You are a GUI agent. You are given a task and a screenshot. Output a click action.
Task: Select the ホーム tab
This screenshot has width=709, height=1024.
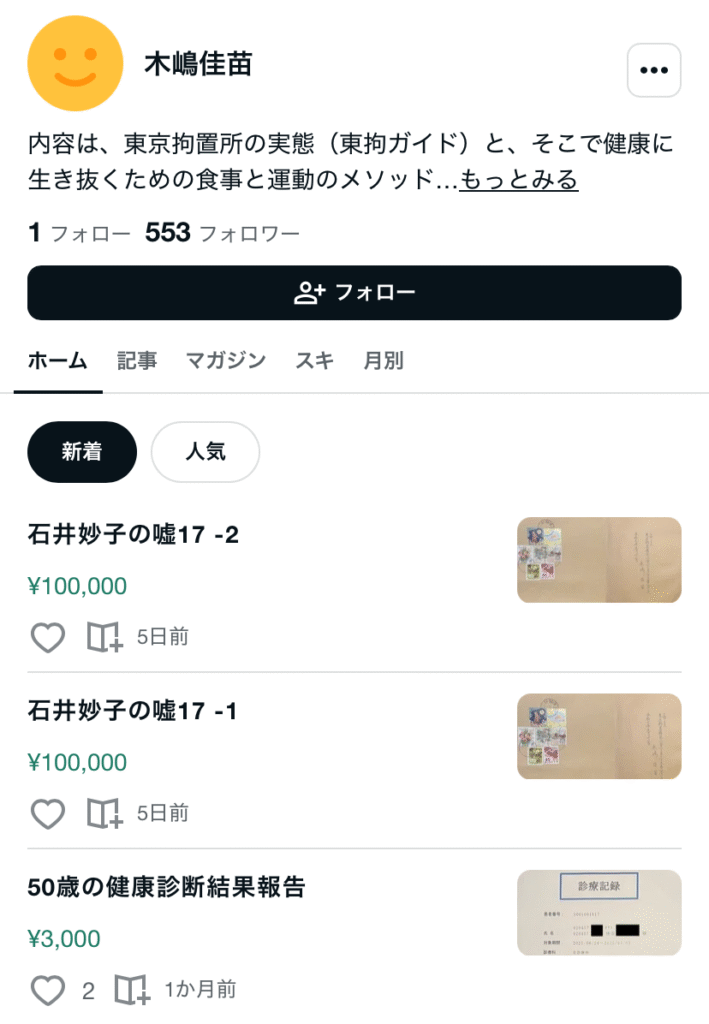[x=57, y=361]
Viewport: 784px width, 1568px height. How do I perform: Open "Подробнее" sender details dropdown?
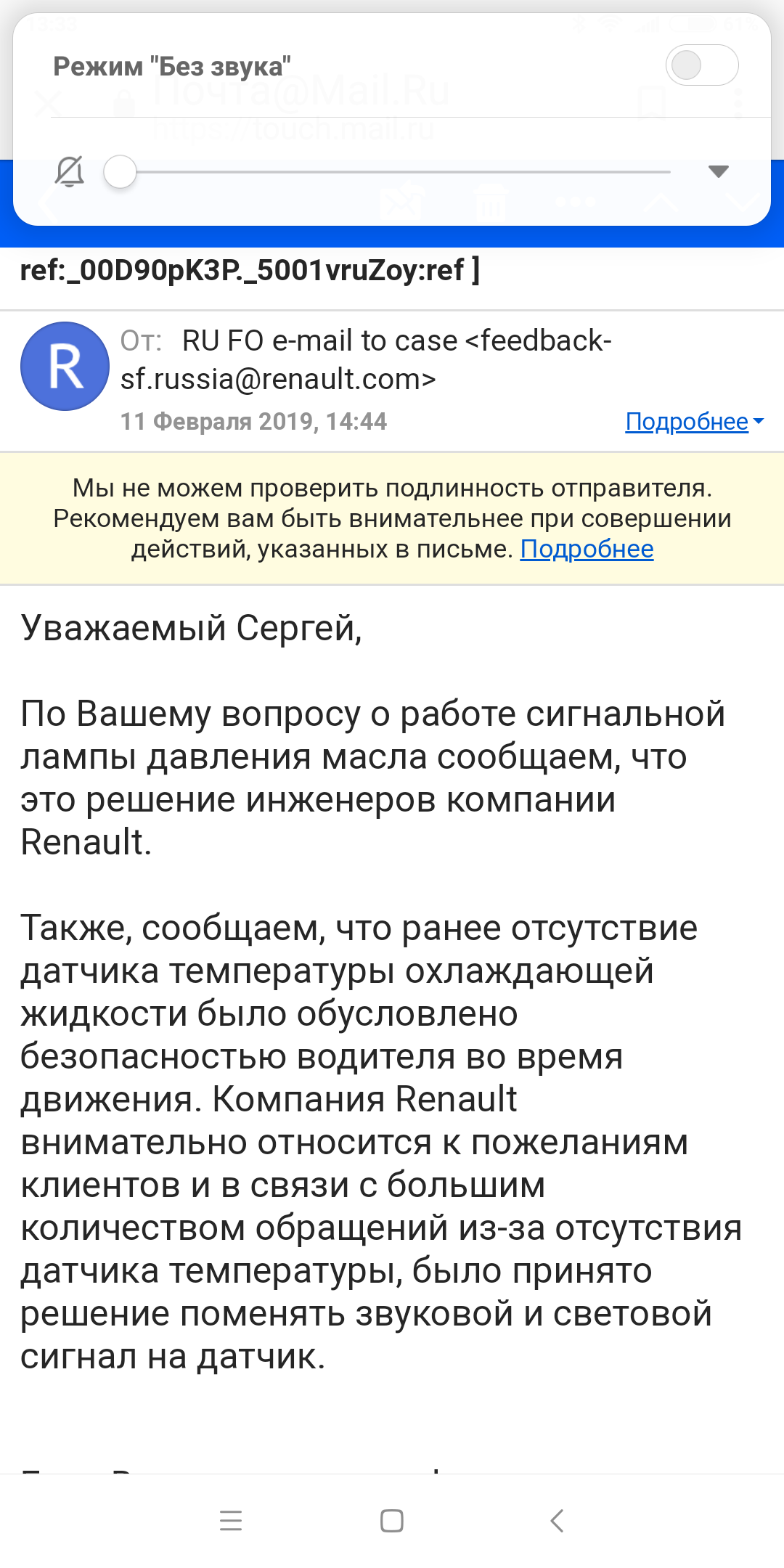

☆ ☆ ☆

Write out every line of the items above again, requests included. Multiply each coordinate in the answers by 1.7 and round to a whole number, with halves going up. Keep all numbers in the requests as they are, and leave the pictures out.

You are a GUI agent. You are given a task and a screenshot. Output a click action.
Task: Select the ホーム tab
This screenshot has width=709, height=1024.
[x=97, y=614]
Viewport: 784px width, 1568px height. How do I perform: Open "Подробнее" sender details dropdown?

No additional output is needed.